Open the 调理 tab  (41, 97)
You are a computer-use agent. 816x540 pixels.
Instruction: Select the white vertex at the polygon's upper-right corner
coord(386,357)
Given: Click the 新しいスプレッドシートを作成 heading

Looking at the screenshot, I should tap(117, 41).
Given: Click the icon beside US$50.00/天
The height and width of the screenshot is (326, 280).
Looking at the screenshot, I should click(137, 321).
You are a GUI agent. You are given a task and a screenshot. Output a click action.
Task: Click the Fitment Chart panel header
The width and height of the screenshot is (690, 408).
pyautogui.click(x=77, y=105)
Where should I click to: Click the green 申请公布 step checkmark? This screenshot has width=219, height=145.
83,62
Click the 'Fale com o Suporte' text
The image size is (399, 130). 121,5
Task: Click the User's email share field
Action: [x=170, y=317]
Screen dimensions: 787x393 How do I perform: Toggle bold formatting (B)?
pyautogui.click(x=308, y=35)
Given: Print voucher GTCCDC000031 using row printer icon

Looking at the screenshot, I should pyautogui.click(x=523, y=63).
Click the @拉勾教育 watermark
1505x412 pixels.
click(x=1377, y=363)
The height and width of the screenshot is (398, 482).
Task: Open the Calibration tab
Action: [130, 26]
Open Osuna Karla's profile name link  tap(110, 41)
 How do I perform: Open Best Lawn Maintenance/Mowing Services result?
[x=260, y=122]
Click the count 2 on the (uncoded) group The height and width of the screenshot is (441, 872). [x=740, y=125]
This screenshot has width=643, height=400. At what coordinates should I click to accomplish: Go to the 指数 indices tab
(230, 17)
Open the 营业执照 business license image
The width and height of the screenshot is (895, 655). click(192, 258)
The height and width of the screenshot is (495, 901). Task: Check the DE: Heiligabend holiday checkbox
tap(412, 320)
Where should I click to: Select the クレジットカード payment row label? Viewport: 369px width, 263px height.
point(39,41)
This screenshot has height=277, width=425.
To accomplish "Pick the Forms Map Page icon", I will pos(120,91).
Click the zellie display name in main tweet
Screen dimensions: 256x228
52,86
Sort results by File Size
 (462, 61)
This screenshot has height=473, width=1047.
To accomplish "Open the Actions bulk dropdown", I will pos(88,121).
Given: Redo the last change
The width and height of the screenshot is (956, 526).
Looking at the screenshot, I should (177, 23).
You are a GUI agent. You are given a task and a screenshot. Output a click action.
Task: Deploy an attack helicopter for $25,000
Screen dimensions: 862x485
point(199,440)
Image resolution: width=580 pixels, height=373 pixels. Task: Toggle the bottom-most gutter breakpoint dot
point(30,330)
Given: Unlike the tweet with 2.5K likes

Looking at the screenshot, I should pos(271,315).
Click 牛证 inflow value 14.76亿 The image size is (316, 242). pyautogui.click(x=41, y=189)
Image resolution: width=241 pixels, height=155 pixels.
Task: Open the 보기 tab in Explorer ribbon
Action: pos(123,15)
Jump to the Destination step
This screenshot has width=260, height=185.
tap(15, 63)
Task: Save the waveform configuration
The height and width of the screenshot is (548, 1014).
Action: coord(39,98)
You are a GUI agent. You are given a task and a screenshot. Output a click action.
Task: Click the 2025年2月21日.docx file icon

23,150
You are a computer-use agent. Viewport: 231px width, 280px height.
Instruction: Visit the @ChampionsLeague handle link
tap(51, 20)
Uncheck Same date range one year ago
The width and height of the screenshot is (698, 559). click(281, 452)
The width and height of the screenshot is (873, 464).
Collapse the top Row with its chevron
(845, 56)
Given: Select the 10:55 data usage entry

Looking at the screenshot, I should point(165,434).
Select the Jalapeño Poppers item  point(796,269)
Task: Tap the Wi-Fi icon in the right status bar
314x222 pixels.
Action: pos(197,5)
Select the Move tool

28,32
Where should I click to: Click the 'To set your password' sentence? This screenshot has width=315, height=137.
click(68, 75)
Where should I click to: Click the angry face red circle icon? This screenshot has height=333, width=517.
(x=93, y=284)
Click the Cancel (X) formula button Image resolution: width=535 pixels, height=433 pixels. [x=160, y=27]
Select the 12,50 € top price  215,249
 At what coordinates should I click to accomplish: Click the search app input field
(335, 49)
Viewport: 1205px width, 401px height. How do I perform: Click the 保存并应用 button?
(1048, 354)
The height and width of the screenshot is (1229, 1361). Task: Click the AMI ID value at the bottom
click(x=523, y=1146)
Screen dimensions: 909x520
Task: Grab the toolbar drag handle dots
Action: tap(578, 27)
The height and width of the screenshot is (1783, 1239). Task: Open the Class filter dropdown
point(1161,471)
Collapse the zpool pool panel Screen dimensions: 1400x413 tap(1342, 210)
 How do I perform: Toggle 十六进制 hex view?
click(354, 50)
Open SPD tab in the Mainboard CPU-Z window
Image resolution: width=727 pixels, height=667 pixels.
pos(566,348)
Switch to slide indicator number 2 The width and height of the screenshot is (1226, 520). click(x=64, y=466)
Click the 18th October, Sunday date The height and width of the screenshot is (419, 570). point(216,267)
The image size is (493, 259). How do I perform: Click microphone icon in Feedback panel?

▬▬▬

Could you transcribe the whole listing exactly?

Reply.
Open the 调理 tab  (41, 97)
You are a computer-use agent. 816x540 pixels.
Instruction: Select the white vertex at the polygon's upper-right corner
coord(386,357)
Given: Click the 新しいスプレッドシートを作成 heading

Looking at the screenshot, I should tap(117, 41).
Given: Click the icon beside US$50.00/天
The height and width of the screenshot is (326, 280).
Looking at the screenshot, I should click(137, 321).
You are a GUI agent. You are given a task and a screenshot. Output a click action.
Task: Click the Fitment Chart panel header
The width and height of the screenshot is (690, 408).
pyautogui.click(x=77, y=105)
Where should I click to: Click the green 申请公布 step checkmark? This screenshot has width=219, height=145.
83,62
Click the 'Fale com o Suporte' text
The image size is (399, 130). 121,5
Task: Click the User's email share field
Action: [x=170, y=317]
Screen dimensions: 787x393 How do I perform: Toggle bold formatting (B)?
pyautogui.click(x=308, y=35)
Given: Print voucher GTCCDC000031 using row printer icon

Looking at the screenshot, I should pyautogui.click(x=523, y=63).
Click the @拉勾教育 watermark
1505x412 pixels.
click(x=1377, y=363)
The height and width of the screenshot is (398, 482).
Task: Open the Calibration tab
Action: [130, 26]
Open Osuna Karla's profile name link  tap(110, 41)
 How do I perform: Open Best Lawn Maintenance/Mowing Services result?
[x=260, y=122]
Click the count 2 on the (uncoded) group The height and width of the screenshot is (441, 872). [x=740, y=125]
This screenshot has width=643, height=400. At what coordinates should I click to accomplish: Go to the 指数 indices tab
(230, 17)
Open the 营业执照 business license image
The width and height of the screenshot is (895, 655). click(192, 258)
The height and width of the screenshot is (495, 901). Task: Check the DE: Heiligabend holiday checkbox
tap(412, 320)
Where should I click to: Select the クレジットカード payment row label? Viewport: 369px width, 263px height.
point(39,41)
This screenshot has height=277, width=425.
To accomplish "Pick the Forms Map Page icon", I will pos(120,91).
Click the zellie display name in main tweet
Screen dimensions: 256x228
52,86
Sort results by File Size
 (462, 61)
This screenshot has height=473, width=1047.
To accomplish "Open the Actions bulk dropdown", I will pos(88,121).
Given: Redo the last change
The width and height of the screenshot is (956, 526).
Looking at the screenshot, I should (177, 23).
You are a GUI agent. You are given a task and a screenshot. Output a click action.
Task: Deploy an attack helicopter for $25,000
Screen dimensions: 862x485
point(199,440)
Image resolution: width=580 pixels, height=373 pixels. Task: Toggle the bottom-most gutter breakpoint dot
point(30,330)
Given: Unlike the tweet with 2.5K likes

Looking at the screenshot, I should pos(271,315).
Click 牛证 inflow value 14.76亿 The image size is (316, 242). pyautogui.click(x=41, y=189)
Image resolution: width=241 pixels, height=155 pixels.
Task: Open the 보기 tab in Explorer ribbon
Action: pos(123,15)
Jump to the Destination step
This screenshot has width=260, height=185.
tap(15, 63)
Task: Save the waveform configuration
The height and width of the screenshot is (548, 1014).
Action: coord(39,98)
You are a GUI agent. You are given a task and a screenshot. Output a click action.
Task: Click the 2025年2月21日.docx file icon

23,150
You are a computer-use agent. Viewport: 231px width, 280px height.
Instruction: Visit the @ChampionsLeague handle link
tap(51, 20)
Uncheck Same date range one year ago
The width and height of the screenshot is (698, 559). click(281, 452)
The width and height of the screenshot is (873, 464).
Collapse the top Row with its chevron
(845, 56)
Given: Select the 10:55 data usage entry

Looking at the screenshot, I should point(165,434).
Select the Jalapeño Poppers item  point(796,269)
Task: Tap the Wi-Fi icon in the right status bar
314x222 pixels.
Action: pos(197,5)
Select the Move tool

28,32
Where should I click to: Click the 'To set your password' sentence? This screenshot has width=315, height=137.
click(68, 75)
Where should I click to: Click the angry face red circle icon? This screenshot has height=333, width=517.
(x=93, y=284)
Click the Cancel (X) formula button Image resolution: width=535 pixels, height=433 pixels. [x=160, y=27]
Select the 12,50 € top price  215,249
 At what coordinates should I click to accomplish: Click the search app input field
(335, 49)
Viewport: 1205px width, 401px height. How do I perform: Click the 保存并应用 button?
(1048, 354)
The height and width of the screenshot is (1229, 1361). Task: Click the AMI ID value at the bottom
click(x=523, y=1146)
Screen dimensions: 909x520
Task: Grab the toolbar drag handle dots
Action: tap(578, 27)
The height and width of the screenshot is (1783, 1239). Task: Open the Class filter dropdown
point(1161,471)
Collapse the zpool pool panel Screen dimensions: 1400x413 tap(1342, 210)
 How do I perform: Toggle 十六进制 hex view?
click(354, 50)
Open SPD tab in the Mainboard CPU-Z window
Image resolution: width=727 pixels, height=667 pixels.
pos(566,348)
Switch to slide indicator number 2 The width and height of the screenshot is (1226, 520). click(x=64, y=466)
Click the 18th October, Sunday date The height and width of the screenshot is (419, 570). point(216,267)
The image size is (493, 259). How do I perform: Click microphone icon in Feedback panel?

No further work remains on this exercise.